::: EXTRACT

From d45b8d7472b6002b67d2cf39f91b4cadec2245f8 Mon Sep 17 00:00:00 2001
From: lukas leufen <l.leufen@fz-juelich.de>
Date: Wed, 29 Jan 2020 13:45:34 +0100
Subject: [PATCH] added some docs, new plot routine
 plot_competitive_skill_score, skill score plots are now included in
 postprocessing, many changes and bugfixes in skill score calculation

---
 src/plotting/postprocessing_plotting.py | 123 +++++++++++++++++++-----
 src/run_modules/post_processing.py      |  88 +++++++++--------
 2 files changed, 147 insertions(+), 64 deletions(-)

diff --git a/src/plotting/postprocessing_plotting.py b/src/plotting/postprocessing_plotting.py
index 09402f04..469b00d7 100644
--- a/src/plotting/postprocessing_plotting.py
+++ b/src/plotting/postprocessing_plotting.py
@@ -5,6 +5,7 @@ import os
 import logging
 import math
 import warnings
+from src import helpers
 from src.helpers import TimeTracking
 
 import numpy as np
@@ -18,10 +19,24 @@ import cartopy.crs as ccrs
 import cartopy.feature as cfeature
 from matplotlib.backends.backend_pdf import PdfPages
 
+from typing import Dict, List
+
 logging.getLogger('matplotlib').setLevel(logging.WARNING)
 
 
-def plot_monthly_summary(stations, data_path, name: str, window_lead_time, target_var, plot_folder="."):
+def plot_monthly_summary(stations: List, data_path: str, name: str, target_var: str, window_lead_time: int = None,
+                         plot_folder: str = "."):
+    """
+    Show a monthly summary over all stations for each lead time ("ahead") as box and whiskers plot. The plot is saved
+    in data_path with name monthly_summary_box_plot.pdf and 500dpi resolution.
+    :param stations: all stations to plot
+    :param data_path: path, where the data is located
+    :param name: full name of the local files with a % as placeholder for the station name
+    :param target_var: display name of the target variable on plot's axis
+    :param window_lead_time: lead time to plot, if window_lead_time is higher than the available lead time or not given
+        the maximum lead time from data is used. (default None -> use maximum lead time from data).
+    :param plot_folder: path to save the plot (default: current directory)
+    """
     logging.debug("run plot_monthly_summary()")

::::::

** DESCRIPTION OF THE TASK **
Reproduce the patch word for word from "import numpy as" to "logging.getLogger('matplotlib').setLevel(logging.WARNING)".

::: ENTRIES PROVIDED

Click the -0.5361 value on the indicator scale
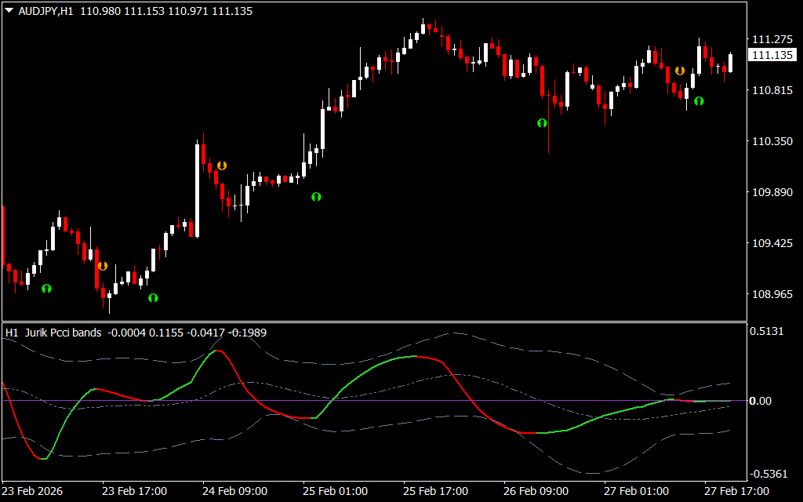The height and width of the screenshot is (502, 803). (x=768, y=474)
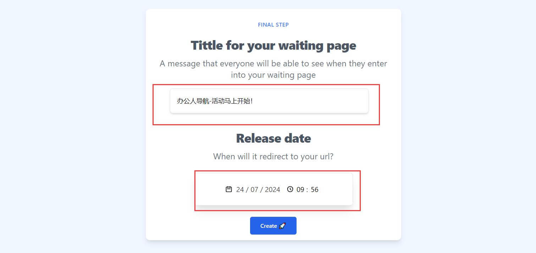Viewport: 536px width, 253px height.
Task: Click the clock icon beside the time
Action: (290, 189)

::::::

** RESPONSE TO THE TASK **
import numpy as np
@@ -18,10 +19,24 @@ import cartopy.crs as ccrs
 import cartopy.feature as cfeature
 from matplotlib.backends.backend_pdf import PdfPages
 
+from typing import Dict, List
+
 logging.getLogger('matplotlib').setLevel(logging.WARNING)